Thursday, May 27, 2010

Merrick Jarrett - Song of the Old West

MERRICK JARRETT is a young Toronto folk-singer who has specialized in cowboy songs. His singing career started in 1941 while he was serving as an airman in Newfoundland. After winning an amateur show, he was featured on a weekly radio program from VORG, Gander. Returning to Toronto after the war, he had his own folk-song program on a local station for three years. In 1952, he made his debut on the Canadian Broadcasting Corporation network in a folksong series called "A Man and A Maid" with Joyce Sullivan. In 1956, he acted as both narrator and singer in "Cowboy Songs of the Old West," a 14 week series prepared by Edith Fowke for the CBC. These programs proved very popular and from them were chosen the songs for this recording.

Friday, May 14, 2010

Jim Howie - Gooseberry Pie - Prairie Schooner (1975)
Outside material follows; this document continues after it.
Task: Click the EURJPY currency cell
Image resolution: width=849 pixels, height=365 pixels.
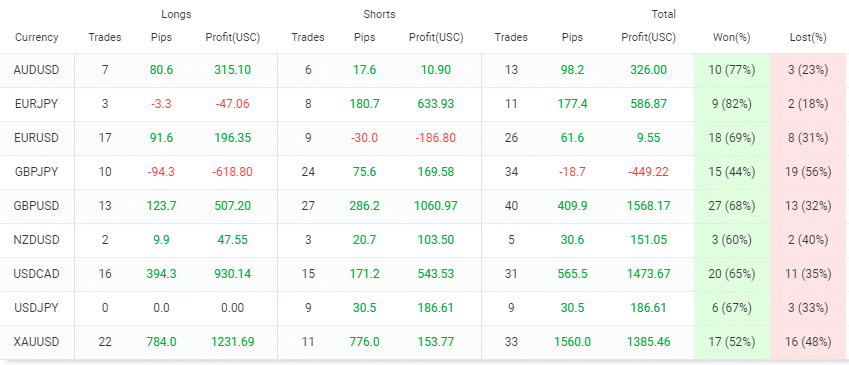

The music of James Dale Howie reflects a long tradition of Anglo-Scots and southern mountain people and also presents a superb example of the sounds of early radio passing into the repertoire of a traditional singer. Jim was born on December 20, 1934, to Luella Fullerton and Walter Roland Howie on the outskirts of the village of Eden, Randolph County, in southern Illinois. His grandparents and great-grandparents lived in Randolph County, arriving there from Northern Ireland, England and South Carolina before the Civil War.
(excerpt of the liner notes. the rest is in the download folder.)

Thanks go to Drew Christie, who does the Democracy for the Cartoons Blog, for transferring and letting me borrow this album.

Tuesday, April 13, 2010

Neal Hellman - Appalachian Dulcimer Duets (Kicking Mule)

I recently purchased a dulcimer chord book by Neal Hellman for relatively cheap (something like $4) I found it very helpful in understanding some of the basics of playing the dulcimer. I decided to look to see if he had any albums out and came across this one. The instrumentals are interesting but the singing is kind of folksy. Overall though it is entertaining.

Thursday, March 18, 2010

Music of the Ozarks

Liner Notes by Jimmy Driftwood in download folder

Saturday, March 6, 2010

Cockerham, Jarrell And Jenkins - Back Home in the Blue Ridge, County 723 (1970)

Sorry Folks, I just found out that this is still in print in a different format. These tracks can be found on a two CDs @ County Sales . They put 3 LPs the trio did from the 60's onto these CDs

Saturday, February 13, 2010

Hesperus - Crossing Over 1987


Scott Reiss - director, recorders, hammered dulcimer, Arabic Percussion

Tina Chancey - fiddle, vielle, rebec, kamenj

Bruce Hutton - banjo, mandolin, mouth bow, mountain dulcimer

Mike Seeger - guitar, banjo, guitar, fiddle

Hesperus plays early music, folk music, and various combinations of the two. It presents European medieval, renaissance and baroque music; cultural portraits mixing early and traditional music of a particular country or region, and crossover programs fusing medieval, renaissance, Appalachian, gospel, blues, Cajun and Irish styles. We often partner with musicians from other traditions: Appalachian, Celtic, Sephardic, Cajun, blues, Andean, and African.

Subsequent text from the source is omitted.